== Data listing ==
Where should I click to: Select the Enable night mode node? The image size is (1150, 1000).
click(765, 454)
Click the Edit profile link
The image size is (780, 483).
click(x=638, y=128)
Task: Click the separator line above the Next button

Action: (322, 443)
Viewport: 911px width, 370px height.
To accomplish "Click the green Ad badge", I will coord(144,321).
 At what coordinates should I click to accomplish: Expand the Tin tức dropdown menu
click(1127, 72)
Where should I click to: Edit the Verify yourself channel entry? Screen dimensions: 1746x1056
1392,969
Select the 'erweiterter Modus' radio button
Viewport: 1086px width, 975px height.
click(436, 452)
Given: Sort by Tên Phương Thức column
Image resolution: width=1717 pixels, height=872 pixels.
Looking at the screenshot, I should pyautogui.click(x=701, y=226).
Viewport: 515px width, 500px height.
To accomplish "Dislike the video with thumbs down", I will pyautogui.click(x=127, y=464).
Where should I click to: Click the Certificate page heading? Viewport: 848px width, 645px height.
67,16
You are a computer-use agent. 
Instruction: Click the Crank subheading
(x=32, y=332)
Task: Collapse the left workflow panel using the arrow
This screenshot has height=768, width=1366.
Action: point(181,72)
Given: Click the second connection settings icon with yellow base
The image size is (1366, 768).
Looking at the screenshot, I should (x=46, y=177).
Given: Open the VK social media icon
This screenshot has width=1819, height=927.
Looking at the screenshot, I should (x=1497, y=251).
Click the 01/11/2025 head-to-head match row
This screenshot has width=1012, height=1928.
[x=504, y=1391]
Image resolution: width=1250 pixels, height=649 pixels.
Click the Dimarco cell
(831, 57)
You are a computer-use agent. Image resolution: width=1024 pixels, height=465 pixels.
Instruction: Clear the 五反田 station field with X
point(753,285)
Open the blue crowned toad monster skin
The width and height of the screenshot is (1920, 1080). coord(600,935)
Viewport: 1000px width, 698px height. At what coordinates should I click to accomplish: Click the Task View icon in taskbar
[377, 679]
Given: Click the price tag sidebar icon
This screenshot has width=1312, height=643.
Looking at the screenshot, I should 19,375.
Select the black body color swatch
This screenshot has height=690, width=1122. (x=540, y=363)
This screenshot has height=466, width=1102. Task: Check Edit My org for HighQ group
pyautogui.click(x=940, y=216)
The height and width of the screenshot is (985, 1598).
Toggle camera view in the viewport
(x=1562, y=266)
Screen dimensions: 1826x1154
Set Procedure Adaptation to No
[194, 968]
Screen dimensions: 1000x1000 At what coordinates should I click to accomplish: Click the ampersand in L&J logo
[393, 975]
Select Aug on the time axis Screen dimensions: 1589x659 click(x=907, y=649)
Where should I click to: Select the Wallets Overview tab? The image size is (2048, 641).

== Description of the task ==
Duplicate the lines of the data listing above, from the line with "Viewport: 1000px width, 698px" through the end of the listing.

== Full response ==
Viewport: 1000px width, 698px height. At what coordinates should I click to accomplish: Click the Task View icon in taskbar
[377, 679]
Given: Click the price tag sidebar icon
This screenshot has width=1312, height=643.
Looking at the screenshot, I should 19,375.
Select the black body color swatch
This screenshot has height=690, width=1122. (x=540, y=363)
This screenshot has height=466, width=1102. Task: Check Edit My org for HighQ group
pyautogui.click(x=940, y=216)
The height and width of the screenshot is (985, 1598).
Toggle camera view in the viewport
(x=1562, y=266)
Screen dimensions: 1826x1154
Set Procedure Adaptation to No
[194, 968]
Screen dimensions: 1000x1000 At what coordinates should I click to accomplish: Click the ampersand in L&J logo
[393, 975]
Select Aug on the time axis Screen dimensions: 1589x659 click(x=907, y=649)
Where should I click to: Select the Wallets Overview tab? The image size is (2048, 641).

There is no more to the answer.